▶ _What to produce_:
What you give back must match the data character for character.
================================
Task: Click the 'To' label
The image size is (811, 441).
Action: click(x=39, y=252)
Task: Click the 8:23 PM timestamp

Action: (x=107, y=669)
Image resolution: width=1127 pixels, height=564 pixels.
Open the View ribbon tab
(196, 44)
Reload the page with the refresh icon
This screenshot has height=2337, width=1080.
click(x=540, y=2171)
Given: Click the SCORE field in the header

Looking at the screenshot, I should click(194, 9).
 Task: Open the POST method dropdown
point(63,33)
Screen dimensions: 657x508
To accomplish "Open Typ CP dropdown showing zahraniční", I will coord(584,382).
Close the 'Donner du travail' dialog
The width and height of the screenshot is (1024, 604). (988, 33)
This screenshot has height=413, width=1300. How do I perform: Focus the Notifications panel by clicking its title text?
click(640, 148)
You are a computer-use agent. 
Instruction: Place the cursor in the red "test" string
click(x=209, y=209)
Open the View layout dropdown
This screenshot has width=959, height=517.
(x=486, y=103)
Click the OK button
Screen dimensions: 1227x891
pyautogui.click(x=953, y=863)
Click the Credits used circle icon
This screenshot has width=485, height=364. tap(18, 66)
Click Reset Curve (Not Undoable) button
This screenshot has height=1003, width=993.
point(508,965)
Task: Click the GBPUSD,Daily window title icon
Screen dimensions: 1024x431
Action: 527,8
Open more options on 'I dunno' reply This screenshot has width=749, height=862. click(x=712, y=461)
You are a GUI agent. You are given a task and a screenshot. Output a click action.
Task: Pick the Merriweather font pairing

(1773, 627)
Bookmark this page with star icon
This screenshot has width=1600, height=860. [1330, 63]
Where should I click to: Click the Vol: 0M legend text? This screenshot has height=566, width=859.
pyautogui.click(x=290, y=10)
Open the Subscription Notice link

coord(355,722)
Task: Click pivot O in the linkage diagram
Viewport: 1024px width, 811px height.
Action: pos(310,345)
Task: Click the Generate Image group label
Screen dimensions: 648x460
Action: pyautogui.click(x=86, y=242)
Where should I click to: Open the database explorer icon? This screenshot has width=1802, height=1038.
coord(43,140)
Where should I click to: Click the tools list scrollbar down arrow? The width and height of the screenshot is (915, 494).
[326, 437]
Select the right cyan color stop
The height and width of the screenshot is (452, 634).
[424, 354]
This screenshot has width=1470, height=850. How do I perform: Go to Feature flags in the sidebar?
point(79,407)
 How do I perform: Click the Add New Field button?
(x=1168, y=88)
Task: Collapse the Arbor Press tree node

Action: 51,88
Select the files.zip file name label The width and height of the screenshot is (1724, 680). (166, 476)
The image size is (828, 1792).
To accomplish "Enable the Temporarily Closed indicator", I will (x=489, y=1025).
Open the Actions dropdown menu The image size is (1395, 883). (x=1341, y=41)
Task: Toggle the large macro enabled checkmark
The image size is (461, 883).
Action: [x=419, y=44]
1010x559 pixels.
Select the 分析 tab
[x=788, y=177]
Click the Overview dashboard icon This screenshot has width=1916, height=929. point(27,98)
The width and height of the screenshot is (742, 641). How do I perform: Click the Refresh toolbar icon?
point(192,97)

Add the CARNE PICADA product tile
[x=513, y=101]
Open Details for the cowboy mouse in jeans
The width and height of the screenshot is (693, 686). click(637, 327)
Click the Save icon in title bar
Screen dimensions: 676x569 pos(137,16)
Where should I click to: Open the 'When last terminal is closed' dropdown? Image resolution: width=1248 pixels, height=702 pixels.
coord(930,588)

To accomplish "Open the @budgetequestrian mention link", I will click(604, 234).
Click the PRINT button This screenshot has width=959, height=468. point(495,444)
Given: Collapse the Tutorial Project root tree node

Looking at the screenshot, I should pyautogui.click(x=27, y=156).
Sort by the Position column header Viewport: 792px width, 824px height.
================================
▶ _Completed exercise_:
Task: Click the 'To' label
The image size is (811, 441).
Action: click(x=39, y=252)
Task: Click the 8:23 PM timestamp

Action: (x=107, y=669)
Image resolution: width=1127 pixels, height=564 pixels.
Open the View ribbon tab
(196, 44)
Reload the page with the refresh icon
This screenshot has height=2337, width=1080.
click(x=540, y=2171)
Given: Click the SCORE field in the header

Looking at the screenshot, I should click(194, 9).
 Task: Open the POST method dropdown
point(63,33)
Screen dimensions: 657x508
To accomplish "Open Typ CP dropdown showing zahraniční", I will coord(584,382).
Close the 'Donner du travail' dialog
The width and height of the screenshot is (1024, 604). (988, 33)
This screenshot has height=413, width=1300. How do I perform: Focus the Notifications panel by clicking its title text?
click(640, 148)
You are a computer-use agent. 
Instruction: Place the cursor in the red "test" string
click(x=209, y=209)
Open the View layout dropdown
This screenshot has width=959, height=517.
(x=486, y=103)
Click the OK button
Screen dimensions: 1227x891
pyautogui.click(x=953, y=863)
Click the Credits used circle icon
This screenshot has width=485, height=364. tap(18, 66)
Click Reset Curve (Not Undoable) button
This screenshot has height=1003, width=993.
point(508,965)
Task: Click the GBPUSD,Daily window title icon
Screen dimensions: 1024x431
Action: 527,8
Open more options on 'I dunno' reply This screenshot has width=749, height=862. click(x=712, y=461)
You are a GUI agent. You are given a task and a screenshot. Output a click action.
Task: Pick the Merriweather font pairing

(1773, 627)
Bookmark this page with star icon
This screenshot has width=1600, height=860. [1330, 63]
Where should I click to: Click the Vol: 0M legend text? This screenshot has height=566, width=859.
pyautogui.click(x=290, y=10)
Open the Subscription Notice link

coord(355,722)
Task: Click pivot O in the linkage diagram
Viewport: 1024px width, 811px height.
Action: pos(310,345)
Task: Click the Generate Image group label
Screen dimensions: 648x460
Action: pyautogui.click(x=86, y=242)
Where should I click to: Open the database explorer icon? This screenshot has width=1802, height=1038.
coord(43,140)
Where should I click to: Click the tools list scrollbar down arrow? The width and height of the screenshot is (915, 494).
[326, 437]
Select the right cyan color stop
The height and width of the screenshot is (452, 634).
[424, 354]
This screenshot has width=1470, height=850. How do I perform: Go to Feature flags in the sidebar?
point(79,407)
 How do I perform: Click the Add New Field button?
(x=1168, y=88)
Task: Collapse the Arbor Press tree node

Action: 51,88
Select the files.zip file name label The width and height of the screenshot is (1724, 680). (166, 476)
The image size is (828, 1792).
To accomplish "Enable the Temporarily Closed indicator", I will (x=489, y=1025).
Open the Actions dropdown menu The image size is (1395, 883). (x=1341, y=41)
Task: Toggle the large macro enabled checkmark
The image size is (461, 883).
Action: [x=419, y=44]
1010x559 pixels.
Select the 分析 tab
[x=788, y=177]
Click the Overview dashboard icon This screenshot has width=1916, height=929. point(27,98)
The width and height of the screenshot is (742, 641). How do I perform: Click the Refresh toolbar icon?
point(192,97)

Add the CARNE PICADA product tile
[x=513, y=101]
Open Details for the cowboy mouse in jeans
The width and height of the screenshot is (693, 686). click(637, 327)
Click the Save icon in title bar
Screen dimensions: 676x569 pos(137,16)
Where should I click to: Open the 'When last terminal is closed' dropdown? Image resolution: width=1248 pixels, height=702 pixels.
coord(930,588)

To accomplish "Open the @budgetequestrian mention link", I will click(604, 234).
Click the PRINT button This screenshot has width=959, height=468. point(495,444)
Given: Collapse the Tutorial Project root tree node

Looking at the screenshot, I should pyautogui.click(x=27, y=156).
Sort by the Position column header Viewport: 792px width, 824px height.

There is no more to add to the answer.